Sólo el 37% de los franceses afirma esperar los Juegos Olímpicos de 2024 con «mucha» o «cierta ilusión», según un sondeo de Viavoice publicado el 25 de marzo. París -y otras ciudades francesas, entre ellas Marsella – acogerá los Juegos Olímpicos y Paralímpicos de 2024 entre el 26 de julio y el 8 de septiembre.
¿Qué explica esta falta de entusiasmo?
Es importante recordar que la candidatura de París fue aceptada en 2017 después de que las otras ciudades en liza (Budapest, Boston, Roma) se hubieran retirado, en parte debido al escaso apoyo de la población tras los referendos o consultas populares. En la capital francesa no se celebró ninguna consulta. El sociólogo deportivo Michel Koebeldiscute esto en una conferencia. El consentimiento de la población, así como la forma de medirlo: ¿una encuesta? ¿A partir de qué tipo de muestra? ¿con qué preguntas? – es una cuestión central, Andreas Rüttenauer nos lo recuerda en su análisis para el tageszeitung con vistas a la candidatura de Múnich para 2036.

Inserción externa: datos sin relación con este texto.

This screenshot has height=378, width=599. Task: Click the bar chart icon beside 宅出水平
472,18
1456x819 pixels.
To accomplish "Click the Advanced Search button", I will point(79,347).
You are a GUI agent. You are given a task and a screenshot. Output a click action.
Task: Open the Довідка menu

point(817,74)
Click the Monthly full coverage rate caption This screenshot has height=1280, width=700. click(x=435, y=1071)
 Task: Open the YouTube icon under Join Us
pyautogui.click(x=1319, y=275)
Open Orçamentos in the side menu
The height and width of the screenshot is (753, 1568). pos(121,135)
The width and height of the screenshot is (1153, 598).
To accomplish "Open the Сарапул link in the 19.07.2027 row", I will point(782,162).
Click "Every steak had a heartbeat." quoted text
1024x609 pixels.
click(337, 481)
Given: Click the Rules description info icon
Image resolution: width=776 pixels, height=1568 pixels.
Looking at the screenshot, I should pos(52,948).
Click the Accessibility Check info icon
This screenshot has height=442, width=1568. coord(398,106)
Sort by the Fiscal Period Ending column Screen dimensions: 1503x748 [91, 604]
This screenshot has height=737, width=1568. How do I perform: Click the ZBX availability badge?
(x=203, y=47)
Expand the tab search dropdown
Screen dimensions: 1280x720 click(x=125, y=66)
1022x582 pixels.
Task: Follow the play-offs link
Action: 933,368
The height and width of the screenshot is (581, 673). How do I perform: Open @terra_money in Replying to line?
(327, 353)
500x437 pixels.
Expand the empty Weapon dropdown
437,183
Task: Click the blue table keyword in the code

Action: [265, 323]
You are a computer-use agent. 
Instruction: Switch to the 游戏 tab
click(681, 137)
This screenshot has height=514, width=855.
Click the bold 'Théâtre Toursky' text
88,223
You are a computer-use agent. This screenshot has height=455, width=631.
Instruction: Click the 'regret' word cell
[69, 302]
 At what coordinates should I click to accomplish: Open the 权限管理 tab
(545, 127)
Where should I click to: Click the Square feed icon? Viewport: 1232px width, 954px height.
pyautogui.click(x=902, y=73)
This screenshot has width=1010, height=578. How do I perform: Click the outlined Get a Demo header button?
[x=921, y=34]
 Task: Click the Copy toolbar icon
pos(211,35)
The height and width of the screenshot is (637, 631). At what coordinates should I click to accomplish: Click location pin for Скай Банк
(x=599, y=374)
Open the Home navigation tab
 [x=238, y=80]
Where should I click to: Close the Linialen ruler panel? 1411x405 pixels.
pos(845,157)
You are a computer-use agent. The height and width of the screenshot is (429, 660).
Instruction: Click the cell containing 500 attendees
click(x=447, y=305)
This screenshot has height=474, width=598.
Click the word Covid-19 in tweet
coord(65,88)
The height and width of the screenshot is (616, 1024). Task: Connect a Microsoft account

La promesa del gobierno francés era hacer de París 2024 los «Juegos Olímpicos y Paralímpicos del pueblo». ¿Cómo? Se habló de accesibilidad y asequibilidad, dado que las instalaciones deportivas ya existen en su mayoría. Angélique Chrisafis recuerda en el Guardian que la ciudad ya cuenta con el 95% de las instalaciones necesarias y no tiene que construir un estadio, como hizo Londres en 2021, y que París ya es uno de los principales destinos turísticos del mundo. Además, se supone que el territorio elegido para los Juegos se beneficiará del evento.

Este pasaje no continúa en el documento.